Figure 3. (a) Three-dimensional reconstructed sagittal image from contrast-enhanced computed tomography of the abdomen and pelvis of the patient on maximum intensity projection setting showing tortuous intra-abdominal vessels (arrows). (b) Selected T2-weighted coronal image from magnetic resonance imaging of the brain obtained at 5 months of age showing tortuous intracranial arteries along the bilateral Sylvian fissures (thin arrows). Also note that there are diffusely prominent subarachnoid spaces (thick arrows), most likely due to reduced brain parenchymal volume.
 
Urological abnormalities are also frequent in Menkes disease. While the most common is urinary bladder diverticula (Figure 4), others such as vesicoureteric reflux, dilatation of the pelvicalyceal system and/or ureters, and rupture of urinary bladder diverticula have also been reported. These conditions may lead to urinary stasis and can predispose patients to recurrent urinary tract infections and urinary calculus formation.[3]
 
Figure 4. Antegrade pyelogram of the patient in prone position. Contrast injection via right percutaneous nephrostomy catheter opacifies the dilated right pelvicalyceal system and shows a stricture along the right proximal ureter. Urinary bladder shows multilobulated contour (arrows), in keeping with multiple bladder diverticula.
 
Rupture of the urinary collecting system is rare in the paediatric population. It has been reported in the presence of trauma[4] or due to obstruction of the collecting system, for example by stone or congenital anomaly (e.g., posterior urethral valve or ureteropelvic junction obstruction).[5] [6] Conditions that cause soft tissue abnormalities such as Klinefelter syndrome and Cushing’s syndrome have been reported to be associated with ureteric rupture and are thought to be predisposing factors.[7] [8] We believe that Menkes disease was likely a predisposing factor for renal pelvic rupture in our patient.
 
Clinically, it is difficult to differentiate renal pelvic rupture from other causes of abdominal pain and tenderness; hence, the mainstay of diagnosis is imaging.
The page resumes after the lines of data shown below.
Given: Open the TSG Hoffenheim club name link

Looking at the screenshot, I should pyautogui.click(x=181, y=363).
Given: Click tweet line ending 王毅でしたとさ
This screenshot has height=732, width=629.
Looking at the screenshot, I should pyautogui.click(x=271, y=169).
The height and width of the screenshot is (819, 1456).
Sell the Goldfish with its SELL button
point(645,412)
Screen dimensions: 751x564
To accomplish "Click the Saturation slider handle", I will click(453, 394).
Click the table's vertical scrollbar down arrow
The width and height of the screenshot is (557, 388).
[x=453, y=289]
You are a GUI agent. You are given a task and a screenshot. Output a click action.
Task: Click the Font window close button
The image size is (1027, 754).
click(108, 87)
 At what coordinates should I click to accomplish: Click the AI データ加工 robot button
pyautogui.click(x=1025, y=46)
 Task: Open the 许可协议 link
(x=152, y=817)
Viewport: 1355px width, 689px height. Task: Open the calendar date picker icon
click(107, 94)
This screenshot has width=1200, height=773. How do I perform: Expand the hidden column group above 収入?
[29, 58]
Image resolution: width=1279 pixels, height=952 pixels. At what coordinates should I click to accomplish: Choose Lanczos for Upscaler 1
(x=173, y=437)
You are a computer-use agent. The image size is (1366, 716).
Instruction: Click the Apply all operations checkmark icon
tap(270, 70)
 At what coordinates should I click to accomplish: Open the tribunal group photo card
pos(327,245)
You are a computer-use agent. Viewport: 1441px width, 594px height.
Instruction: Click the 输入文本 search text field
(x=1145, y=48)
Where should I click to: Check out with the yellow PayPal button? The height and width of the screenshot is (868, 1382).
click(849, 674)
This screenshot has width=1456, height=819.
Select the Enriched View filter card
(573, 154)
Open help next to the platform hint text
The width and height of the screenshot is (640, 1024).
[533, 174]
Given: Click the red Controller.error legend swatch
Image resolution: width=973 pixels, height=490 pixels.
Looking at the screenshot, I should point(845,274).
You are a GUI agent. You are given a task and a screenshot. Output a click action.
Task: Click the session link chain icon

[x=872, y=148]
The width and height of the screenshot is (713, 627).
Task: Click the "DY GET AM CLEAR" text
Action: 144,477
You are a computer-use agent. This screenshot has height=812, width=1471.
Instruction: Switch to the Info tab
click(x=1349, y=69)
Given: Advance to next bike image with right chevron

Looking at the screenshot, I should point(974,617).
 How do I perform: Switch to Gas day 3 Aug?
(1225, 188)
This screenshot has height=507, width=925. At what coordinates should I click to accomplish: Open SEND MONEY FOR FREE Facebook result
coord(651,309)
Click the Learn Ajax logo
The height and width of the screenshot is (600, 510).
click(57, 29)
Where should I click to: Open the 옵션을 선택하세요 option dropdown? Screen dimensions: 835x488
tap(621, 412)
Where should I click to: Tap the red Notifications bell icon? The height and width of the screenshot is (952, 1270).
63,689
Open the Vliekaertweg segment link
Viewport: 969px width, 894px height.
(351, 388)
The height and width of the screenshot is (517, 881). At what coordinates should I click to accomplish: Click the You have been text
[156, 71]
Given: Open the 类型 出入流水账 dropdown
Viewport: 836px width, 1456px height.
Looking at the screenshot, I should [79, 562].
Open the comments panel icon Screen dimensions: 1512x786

In the paediatric population, ultrasound is usually the first-line imaging investigation to determine an underlying cause of acute abdominal pain due to its lack of ionising radiation. Nonetheless it is difficult to confirm the diagnosis of renal pelvic rupture by ultrasound alone. In cases with a high index of suspicion, contrast-enhanced CT urography can help confirm the diagnosis, albeit at the expense of ionising radiation.
 
In our patient, the most suspicious feature on ultrasound was the presence of perinephric and subphrenic fluid collection. This warranted further imaging with contrast-enhanced CT to delineate its extent and cause. As review of subsequent CT images was suspicious of renal pelvic rupture, delayed phase images were obtained. The presence of contrast extravasation from the collecting system confirmed the diagnosis.
 
Treatment should be individualised for each patient and take account of the degree of sepsis, extent of urinoma or abscess formation, and any suggestion of persistent urinary leakage. Small urinomas can resorb over time and may not require drainage. In cases of sizable urinoma, image-guided drainage and urinary diversion in the form of percutaneous nephrostomy or double-J stent can be considered. Surgical repair of the defect may be appropriate for ongoing urine leakage.
 
CONCLUSION
 
Rupture of the renal pelvis is an uncommon condition and difficult to diagnose clinically, particularly in children. Imaging with ultrasonography and contrast-enhanced CT urography can aid diagnosis and facilitate prompt management. Non-surgical treatment options are commonly considered for drainage of urinoma and urinary diversion, with surgical treatment reserved for cases of persistent urinary leakage.